## BEGIN Material for this task
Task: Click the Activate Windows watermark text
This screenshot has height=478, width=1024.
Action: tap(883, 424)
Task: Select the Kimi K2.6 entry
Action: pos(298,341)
## END Material for this task
## BEGIN Material for this task
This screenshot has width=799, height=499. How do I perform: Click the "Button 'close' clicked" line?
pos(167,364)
## END Material for this task
> What you have to do: Change "perform" to "carry out" in the records, starting with the line that contains "This screenshot has width=799, height=499." and going on through the line that contains "pos(167,364)". Give only those lines, with nothing else altered.

> Written solution:
This screenshot has width=799, height=499. How do I carry out: Click the "Button 'close' clicked" line?
pos(167,364)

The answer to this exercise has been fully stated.